Тимотео Фахардо вовсе не был моим первым мужем, мой единственный законный муж – Дионисио. С Тимотео мы просто сошлись. Моя семья на дух не принимала его, да и все в Кенке терпеть его не могли. Хоть он и освободил их от пиштако Сальседо, никто не захотел помочь ему уговорить моего отца, чтобы тот разрешил нам пожениться. Напротив, все только подзуживали отца, еще больше натравливали его на Тимотео: «Ты же не позволишь, чтобы твою дочь взял этот черный носатый урод? Знаешь ведь, как говорят: такие – все конокрады». Поэтому нам ничего не оставалось, как сбежать. Мы решили идти в Наккос. Стоя на краю ущелья, откуда видна вся деревня, мы прокляли этих зловредных людей. Больше я никогда не возвращалась в Кенку. И никогда не вернусь туда.
Я не соглашаюсь и не возражаю, я молча смотрю на эти горы и думаю о своем, сомкнув губы. Но не потому, что мне неприятны вопросы. А потому, что прошло много времени. И я уже не знаю точно, были мы счастливы или нет. Наверное, все-таки в первое время были, пока я думала, что ровная жизнь и скука – это и есть счастье. Тимотео нашел работу на шахте Санта-Рита, а я ему стряпала, стирала, и все нас считали мужем и женой. Тогда не как теперь: в Наккосе было много женщин. И когда, случалось, приходил со своими плясунами и помешанными Дионисио, все женщины в поселке тоже начинали сходить с ума. Мужья и отцы, бывало, охаживали их по спинам кнутами и палками, да только они все равно бегали за Дионисио.

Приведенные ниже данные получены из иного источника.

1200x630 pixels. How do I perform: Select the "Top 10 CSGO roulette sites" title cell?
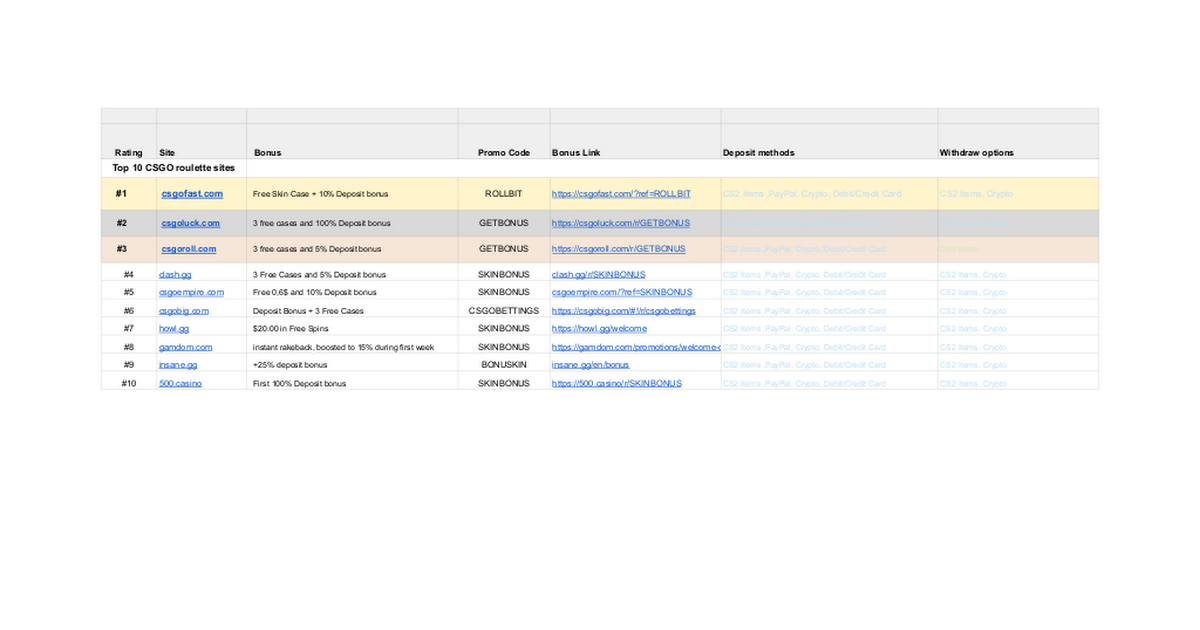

Что было в нем такого, в этом толстом пьянчужке, что они позволяли себя охмурять? Слухи, пересуды, окружавшая его тайна, веселый нрав, пророческий дар, оплетенные бутыли ароматного писко из Ики, которые он привозил с собой, а может, его красноречие, в котором никто с ним не мог сравниться. Его знали по всей сьерре, без него не обходилась ни одна ярмарка, ни один храмовый праздник в деревнях вокруг Хунина, Аякучо, Уанкавелики и Апуримака. А точнее сказать – без них. Ведь Дионисио ходил тогда с целой свитой музыкантов и танцоров из Уанкайо и Хунина, которые никогда с ним не расставались. И кроме того, с ним всегда была орава этих помешанных – разнузданных бабенок, днем они готовили еду, а по ночам бесились и вытворяли всякие пакости. И пока эта пестрая шумная гурьба, колотя в барабаны, дуя в кены, бренча на чаранго, не входила, приплясывая и притопывая, в деревню, праздник не начинался. Их приглашали повсюду, вечно они куда-то шли, откуда-то возвращались, словом, несмотря на свою дурную славу, везде были желанными гостями. Из-за чего у них была дурная слава? Якобы они делали всякие гадости, были исчадьями ада. Поджигали церкви, обезглавливали статуи святых и Богородицы, крали новорожденных младенцев. Всё это злые языки. Многие завидовали Дионисио и клеветой мстили ему за популярность.